I am trying to implement a discrete stochastic simulation using tools from DifferentialEquations.jl. It works great for earlier time-points but does not do any jumps later on, inexplicably.
using DifferentialEquations
using Plots
#initial conditions
far1_ic = 0
cln_ic = 100
ste12_ic = 1000
far1cln_ic = 0
u0 = [far1_ic, cln_ic, ste12_ic, far1cln_ic]
#paramaters
#Far1
ks_F = 10 #1
kd_F = 0.01 #2
kd_F_C = 0.01 #3
kA_C = 200 #4
ks_F_S = 200 #5
#Cln
ks_C = 10 #6
kd_C = 0.1 #7
kA_F = 500 #8
ks_C_C = 100 #9
#Ste12
ks_S_alpha = 80 #10
ks_S = 1 #11
ks_S_S = 100 #12
kd_S = 0.01 #13
kA_S = 500 #14
kd_S_F = 0.005 #15
#Far1Cln
ks_FC = 100 #16
kd_FC = 0.05 #17
krev_FC = 600 #18
#misc
alpha = 17 #19
power_alpha = 1 #20
alpha_halfmax = 50 #21
p = [ks_F, kd_F, kd_F_C, kA_C, ks_F_S, ks_C, kd_C, kA_F, ks_C_C,
ks_S_alpha, ks_S, ks_S_S, kd_S, kA_S, kd_S_F, ks_FC, kd_FC,
krev_FC, alpha, power_alpha, alpha_halfmax];
s_far1(u,p,t) = (p[5] * ((u[3]^2)/(u[3]^2+p[14]^2)) + p[1]) * (p[19]^p[20]/(p[19]^p[20]+p[21]^p[20]))
d_far1(u,p,t) = p[2]*u[1] + p[3]*u[1]*u[2]

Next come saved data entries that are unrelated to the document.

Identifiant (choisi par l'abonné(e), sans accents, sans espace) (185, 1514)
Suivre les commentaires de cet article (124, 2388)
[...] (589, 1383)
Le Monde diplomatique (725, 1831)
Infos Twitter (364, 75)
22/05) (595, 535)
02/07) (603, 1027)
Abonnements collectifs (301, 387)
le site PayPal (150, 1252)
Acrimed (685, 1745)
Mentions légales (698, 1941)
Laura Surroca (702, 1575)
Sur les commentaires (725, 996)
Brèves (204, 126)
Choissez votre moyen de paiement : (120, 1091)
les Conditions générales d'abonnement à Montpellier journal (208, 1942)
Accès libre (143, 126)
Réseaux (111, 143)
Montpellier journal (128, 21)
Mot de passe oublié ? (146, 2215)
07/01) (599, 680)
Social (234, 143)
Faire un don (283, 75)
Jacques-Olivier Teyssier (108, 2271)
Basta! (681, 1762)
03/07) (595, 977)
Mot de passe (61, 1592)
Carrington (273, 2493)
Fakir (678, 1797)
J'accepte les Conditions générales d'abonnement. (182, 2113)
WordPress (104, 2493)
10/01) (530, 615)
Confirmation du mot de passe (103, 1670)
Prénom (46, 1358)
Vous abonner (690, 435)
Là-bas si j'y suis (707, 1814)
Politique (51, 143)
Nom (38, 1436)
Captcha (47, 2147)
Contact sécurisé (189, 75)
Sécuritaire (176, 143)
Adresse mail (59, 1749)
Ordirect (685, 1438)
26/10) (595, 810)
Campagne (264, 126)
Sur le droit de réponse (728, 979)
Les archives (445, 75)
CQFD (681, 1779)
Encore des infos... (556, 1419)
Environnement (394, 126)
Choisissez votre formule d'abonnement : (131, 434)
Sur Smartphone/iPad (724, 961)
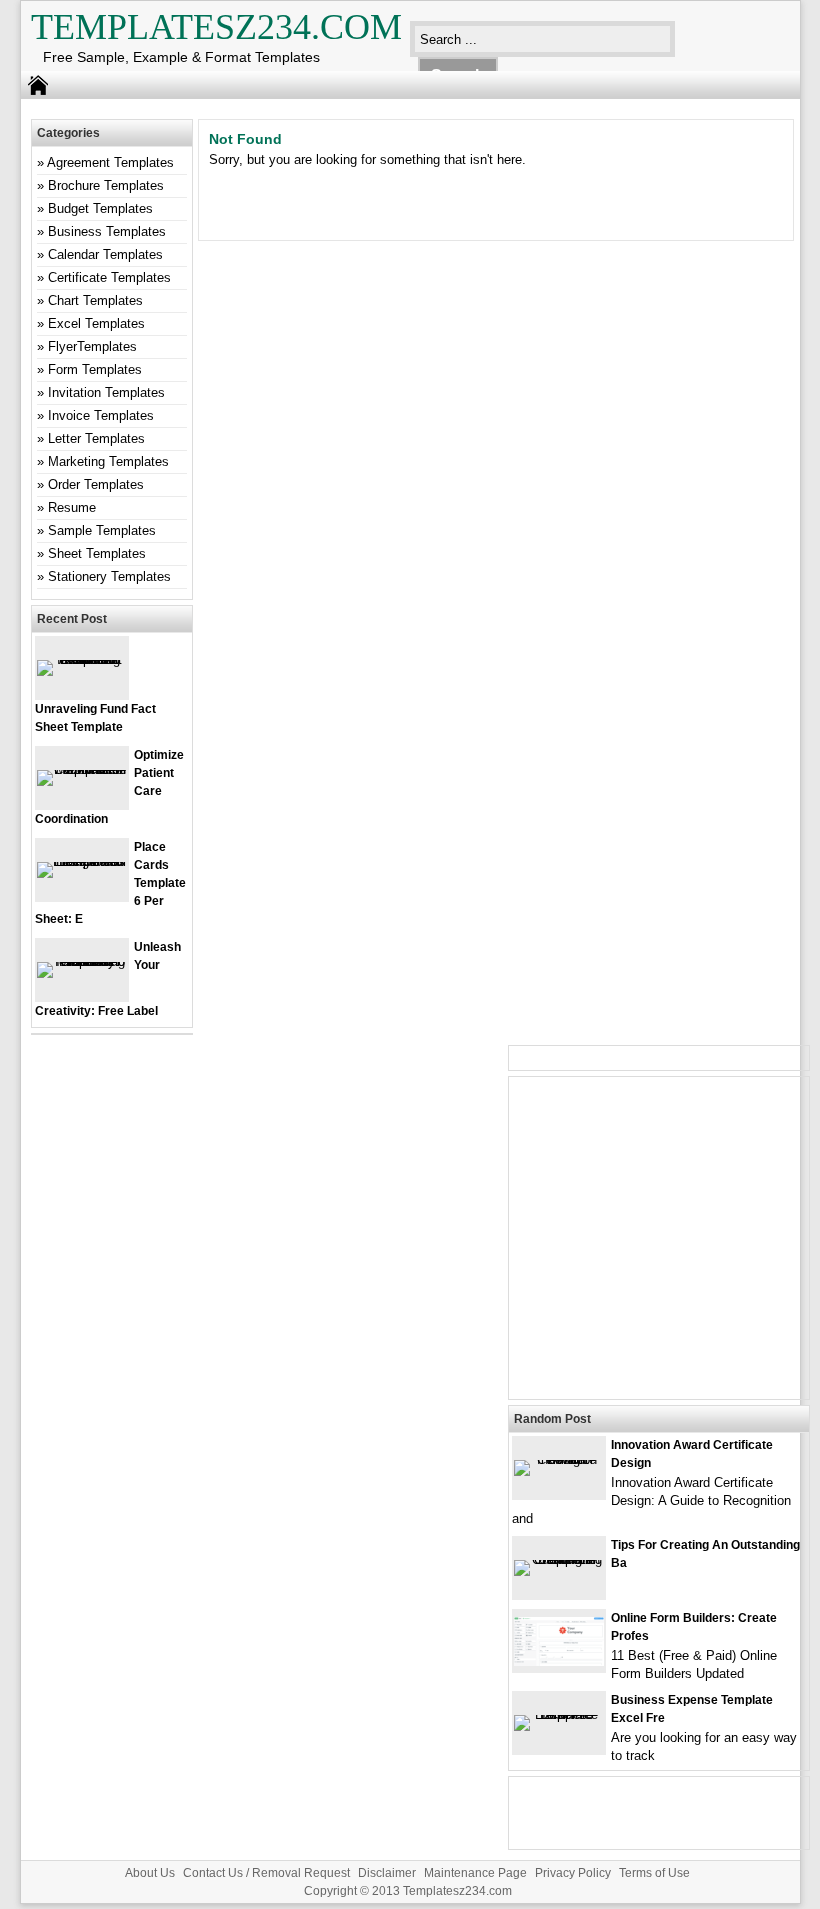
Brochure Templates (106, 185)
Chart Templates (95, 300)
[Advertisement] (659, 1250)
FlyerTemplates (92, 346)
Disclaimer (387, 1873)
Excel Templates (96, 323)
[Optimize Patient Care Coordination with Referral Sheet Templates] (82, 769)
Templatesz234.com (216, 27)
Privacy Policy (573, 1873)
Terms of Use (654, 1873)
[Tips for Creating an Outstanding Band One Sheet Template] (559, 1559)
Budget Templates (100, 208)
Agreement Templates (110, 162)
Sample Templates (102, 530)
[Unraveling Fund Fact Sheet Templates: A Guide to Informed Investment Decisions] (82, 659)
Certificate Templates (109, 277)
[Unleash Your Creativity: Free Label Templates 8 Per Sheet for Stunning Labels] (82, 961)
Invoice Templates (101, 415)
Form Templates (95, 369)
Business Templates (107, 231)
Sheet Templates (97, 553)
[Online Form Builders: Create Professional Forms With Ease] (559, 1661)
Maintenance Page (475, 1873)
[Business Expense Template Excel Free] (559, 1714)
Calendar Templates (105, 254)
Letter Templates (96, 438)
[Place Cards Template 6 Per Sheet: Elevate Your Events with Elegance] (82, 861)
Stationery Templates (109, 576)
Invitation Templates (106, 392)
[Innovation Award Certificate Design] (559, 1459)
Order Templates (96, 484)
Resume (72, 507)
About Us (150, 1873)
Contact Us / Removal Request (266, 1873)
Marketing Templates (108, 461)
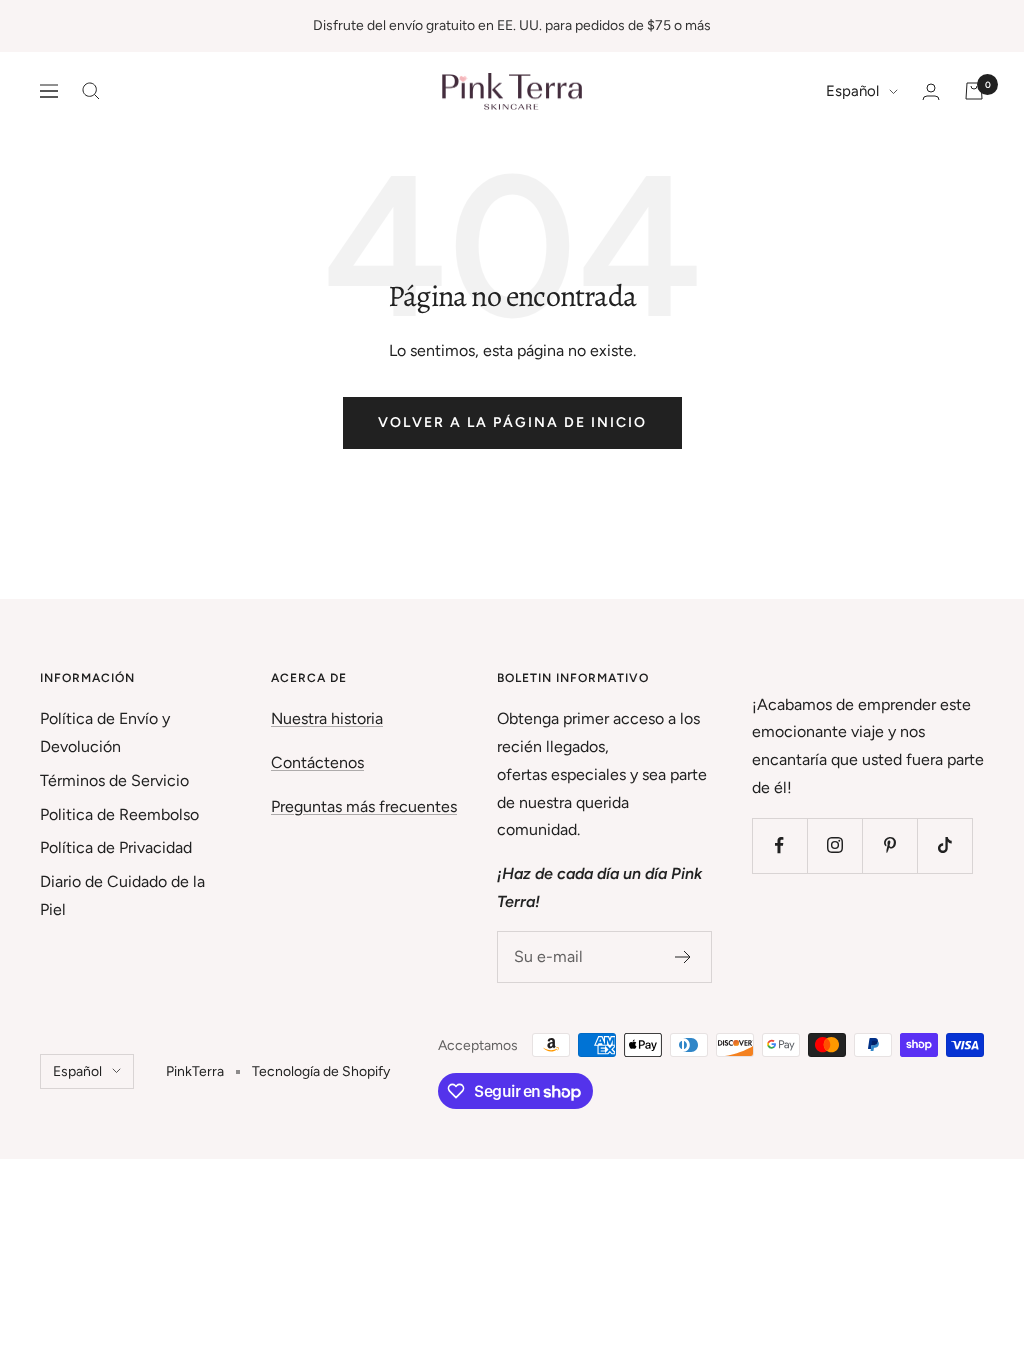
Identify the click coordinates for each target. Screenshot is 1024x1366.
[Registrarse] (683, 957)
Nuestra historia (327, 718)
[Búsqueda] (91, 91)
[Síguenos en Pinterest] (889, 845)
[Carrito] (974, 91)
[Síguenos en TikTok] (944, 845)
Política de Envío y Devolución (105, 732)
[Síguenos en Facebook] (779, 845)
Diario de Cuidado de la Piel (122, 895)
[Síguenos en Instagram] (834, 845)
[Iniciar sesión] (931, 91)
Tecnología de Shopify (321, 1071)
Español (852, 91)
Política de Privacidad (116, 847)
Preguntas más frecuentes (364, 806)
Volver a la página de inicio (512, 422)
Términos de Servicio (114, 780)
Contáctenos (317, 762)
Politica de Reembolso (119, 814)
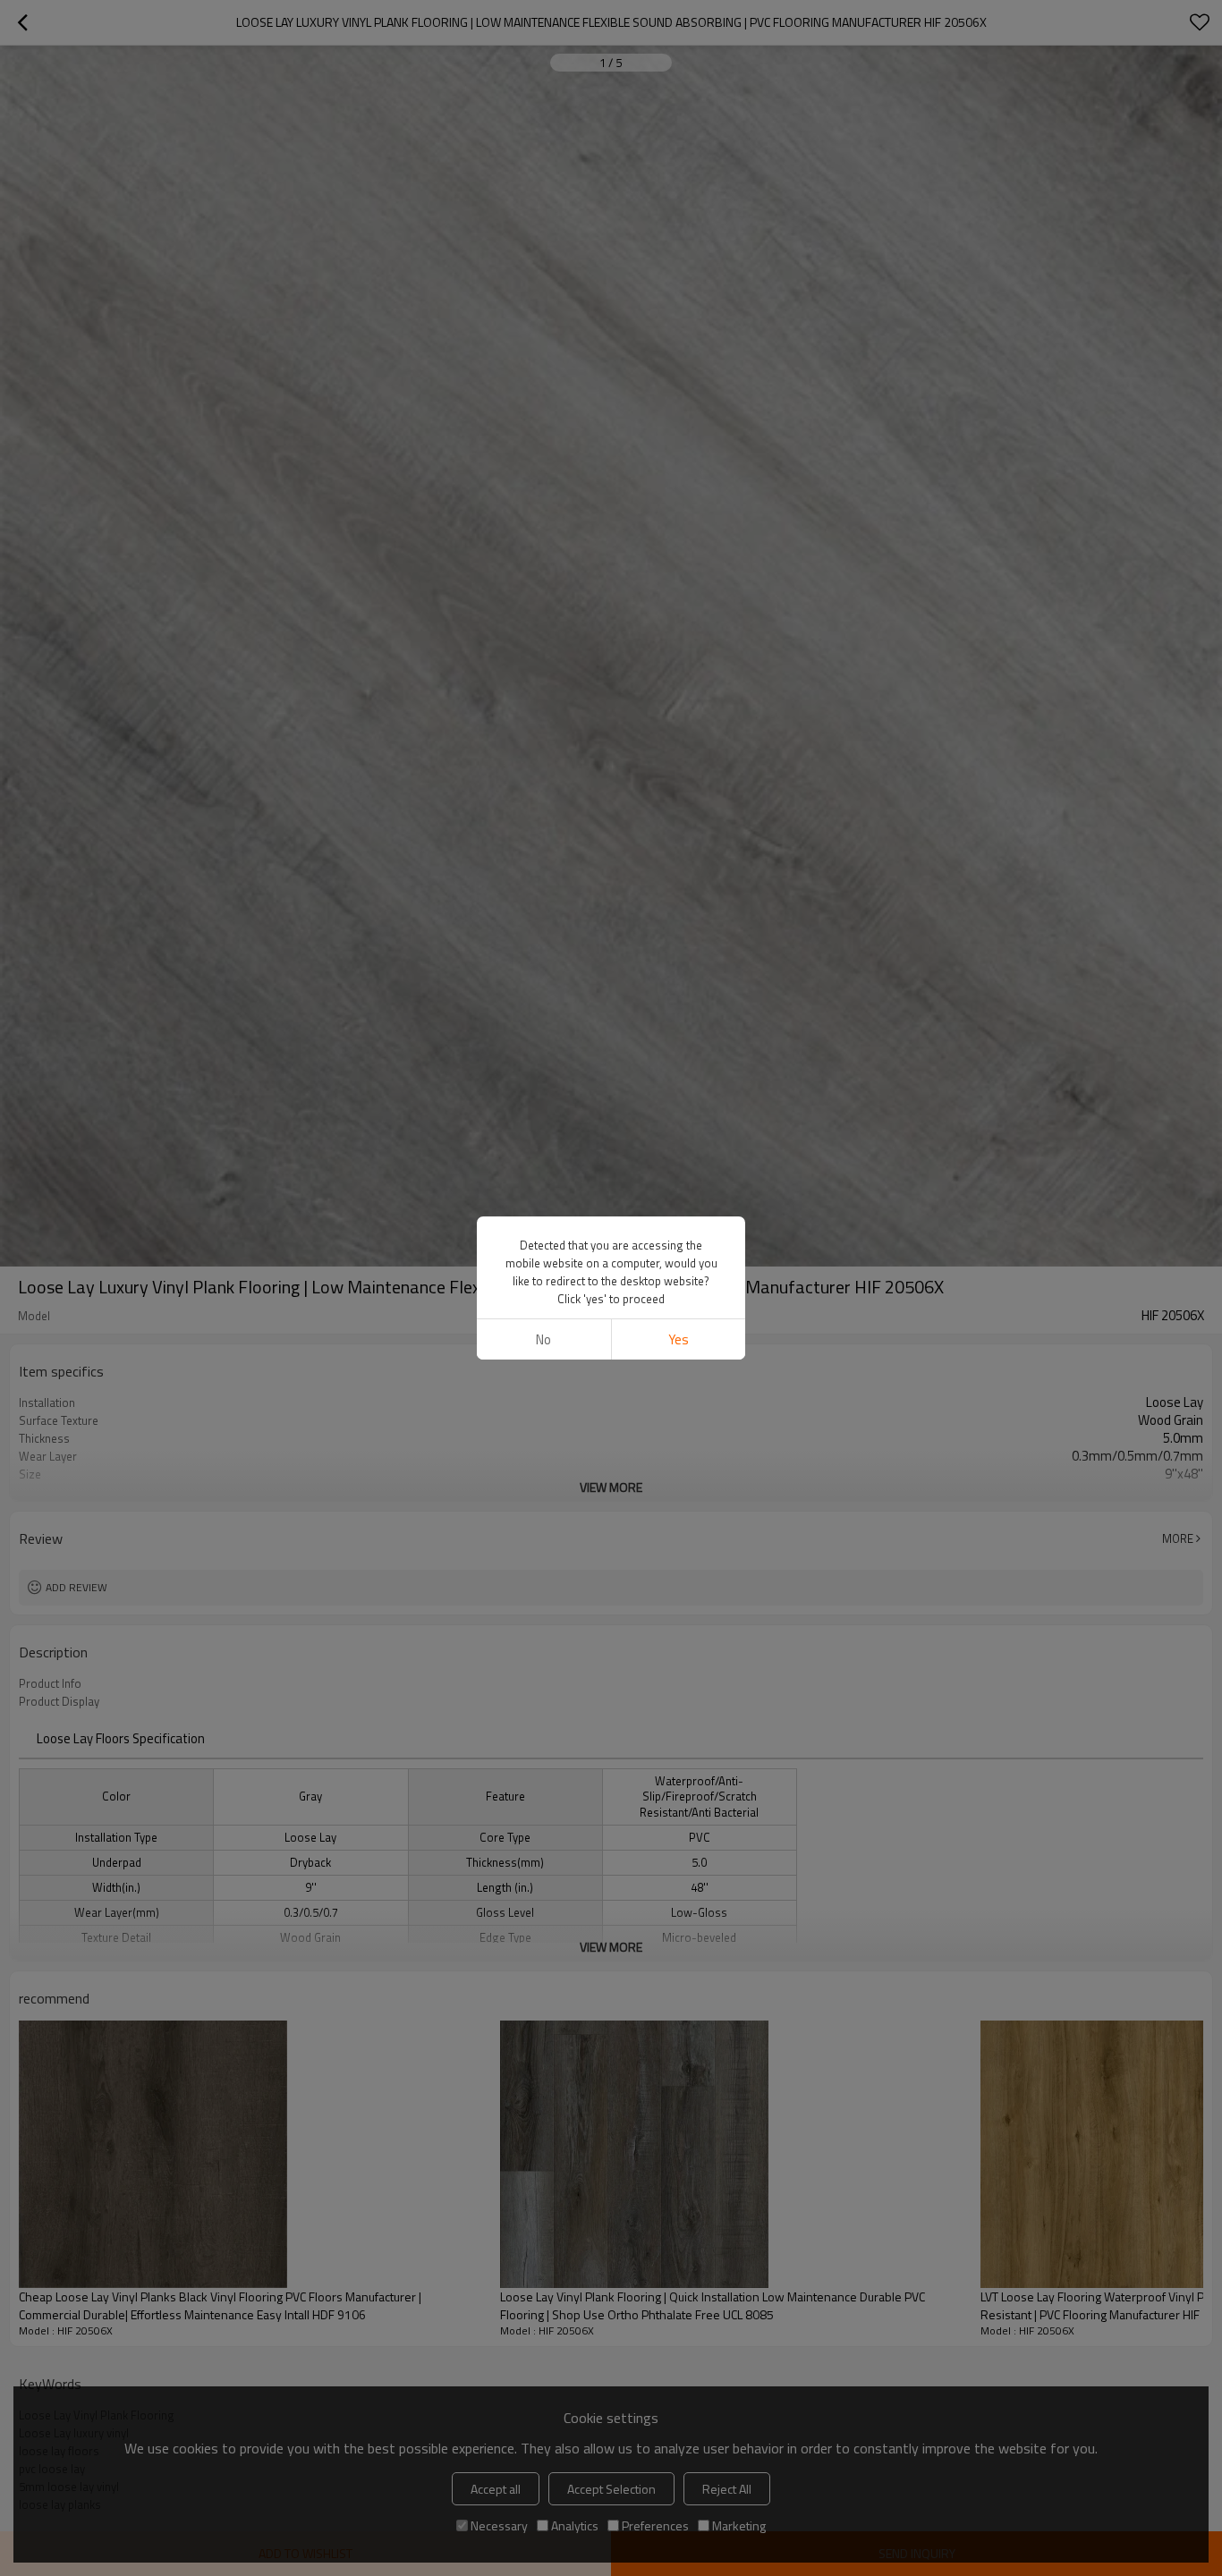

s_cln(u,p,t) = p[6] + p[9]*((u[2]^2)/(u[2]^2+p[4]^2))
d_cln(u,p,t) = p[7]*u[2]
s_ste12(u,p,t) = p[11]+(p[10]+p[12]*(u[3]^2/(u[3]^2+p[14]^2)))*(p[19]^p[20]/(p[19]^p[20]+p[21]^p[20]))
d_ste12(u,p,t) = p[13]*u[3] + p[15]*u[1]*u[3]
s_far1cln(u,p,t) = p[16]*u[1]*u[2]
d_far1cln(u,p,t) = p[17]*u[4]
r_far1cln(u,p,t) = p[18]*u[4]
function syn_f(integrator)
integrator.u[1] += 1
end
function deg_f(integrator)
integrator.u[1] -= 1
end
function syn_c(integrator)
integrator.u[2] += 1
end
function deg_c(integrator)
integrator.u[2] -= 1
end
function syn_s(integrator)
integrator.u[3] += 1
end
function deg_s(integrator)
integrator.u[3] -= 1
end
function syn_fc(integrator)
integrator.u[4] += 1
integrator.u[1] -= 1
integrator.u[2] -= 1
end
function deg_fc(integrator)
integrator.u[4] -= 1
end
function rev_fc(integrator)
integrator.u[4] -= 1
integrator.u[1] += 1
integrator.u[2] += 1
end
jump1 = ConstantRateJump(s_far1, syn_f)
jump2 = ConstantRateJump(d_far1, deg_f)
jump3 = ConstantRateJump(s_cln, syn_c)
jump4 = ConstantRateJump(d_cln, deg_c)
jump5 = ConstantRateJump(s_ste12, syn_s)
jump6 = ConstantRateJump(d_ste12, deg_s)
jump7 = ConstantRateJump(s_far1cln, syn_fc)
jump8 = ConstantRateJump(d_far1cln, deg_fc)
jump9 = ConstantRateJump(r_far1cln, rev_fc)
p[19] = 27 # reset parameter alpha
tspan = (0.0,600.0) #time span
prob = DiscreteProblem(u0,tspan,p) # variables must be discrete. Provide IC, span, paramaters.
jump_prob = JumpProblem(prob,DirectFW(),jump1,jump2,jump3,jump4,jump5,jump6,jump7,jump8,jump9,save_positions=(false,false))
sol = solve(jump_prob,SSAStepper(),saveat=1);
I have tried saving all positions instead of only at every integer. I have tried using Direct instead of DirectFW. I have tried using default instead of SSAStepper. I checked the ODESolution object and it really does just repeat the same values at each timestep later on; it's not just the plot.
Really appreciate any advice!
This was a bug that has been fixed. Run ]up and your code will work.